O marido de uma paciente da maternidade
Peregrino Filho, em Patos, fez um boletim de ocorrência na tarde desta
quarta-feira (19) contra a unidade médica acusando-a de ainda não ter
feito uma cirurgia para retirar um bebê que estaria morto dentro do
útero de sua mulher.
O
casal é do município de Juru, localizado na região de Patos, e a mulher
estaria no sétimo mês de gestação. O marido da paciente, que pediu para
não ser identificado, disse que faz dois dias que sua esposa aguarda na
unidade médica, sem sentir dores ou dar sinais de que o bebê irá sair,
através de um parto normal.
"Os
médicos estão aplicando uma medicação para que o bebê saia
naturalmente, mas minha esposa disse que não está sentindo dores e nem
sinais de que vá entrar em trabalho de parto", contou. Ele disse, ainda,
que teme que algo aconteça com a mulher como uma infecção, por exemplo.
Ele
justificou o fato de ter prestado queixa contra a maternidade para
responsabilizá-la por qualquer coisa que venha a acontecer com sua
mulher em decorrência da demora para remoção do feto morto.
Ele
informou, ainda, que sua esposa tem 17 anos e que teria recebido
atendimento na quinta-feira (13) em Juru, no hospital local. Ela teria
sido diagnosticada com infecção urinária e depois medicada.
"No
fim de semana, minha mulher começou a reclamar, dizendo que o bebê não
estava mais mexendo. Foi aí que desconfiamos de que nosso filho poderia
ter morrido", contou.

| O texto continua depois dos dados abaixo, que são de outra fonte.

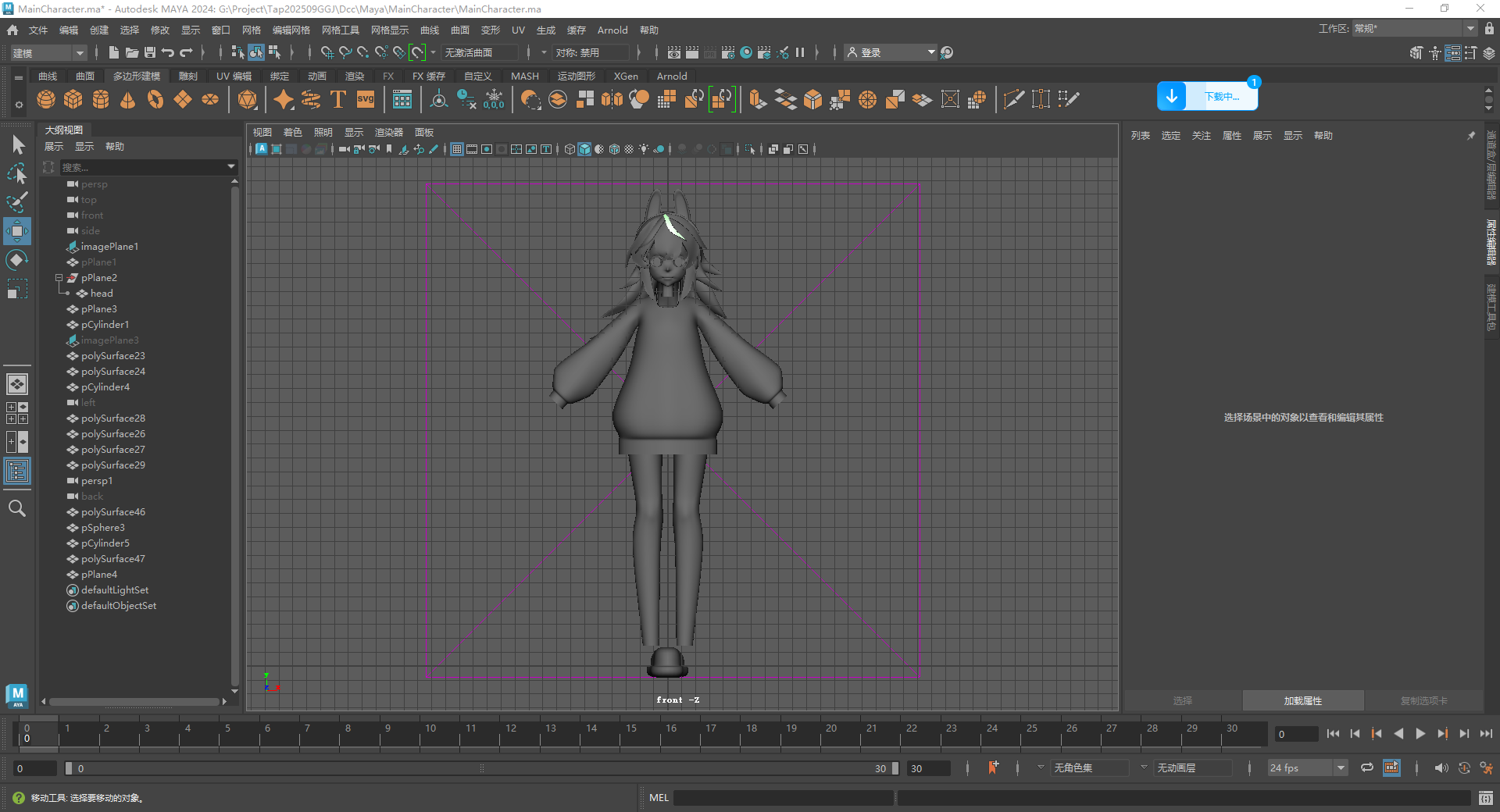Toggle wireframe display in viewport
Viewport: 1500px width, 812px height.
[570, 149]
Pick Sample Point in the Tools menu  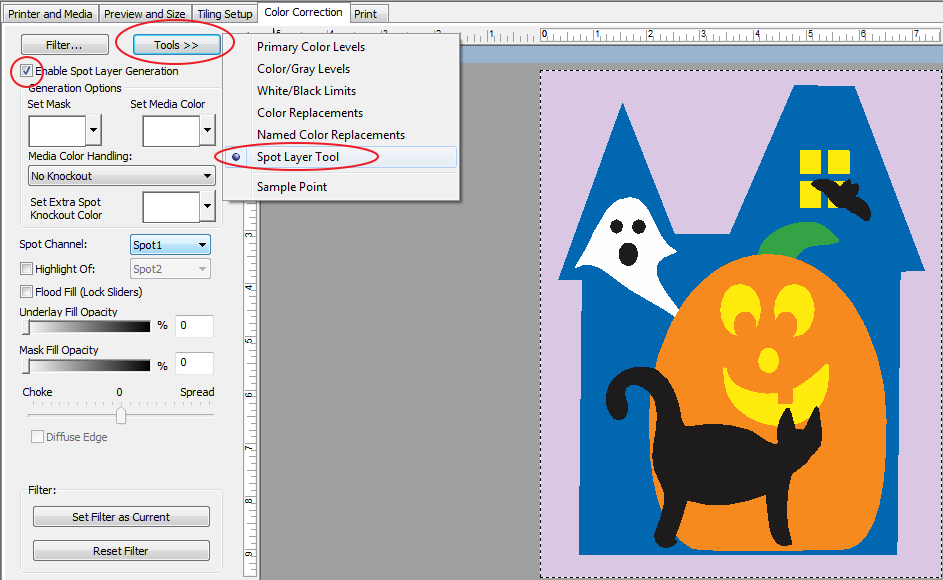click(292, 187)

O marido contou ainda que ele levou a esposa de
volta ao hospital do município de Juru e de lá o médico fez o
encaminhamento para a maternidade de Patos.
Diretor diz que segue Ministério da Saúde
O
diretor da Peregrino Filho, o obstetra Paulo Ataíde, informou que a
paciente foi internada na unidade médica há 24 horas, ou seja, na tarde
dessa terça-feira (18) e a maternidade está seguindo à risca o protocolo
do Ministério da Saúde para estes casos.
Ele
informou que a paciente foi medicada, com Misoprostol, um medicamento
que induz ao aborto espontâneo. "Depois que a paciente é medicada se
espera até 72 horas para que o próprio organismo expulse o feto e nesse
caso não há nenhum risco para a paciente", explicou.
Ele
informou ainda que se não ocorrer o abortamento espontâneo, será feita a
cirurgia na paciente. "O que a maternidade está fazendo é protegê-la em
não se apressar e fazer uma cirurgia desnecessária, até porque ela não
apresenta nenhum processo infeccioso", completou.
Na
opinião do diretor, o marido da paciente tomou uma atitude precipitada
em procurar a Polícia Civil e fazer o boletim de ocorrência.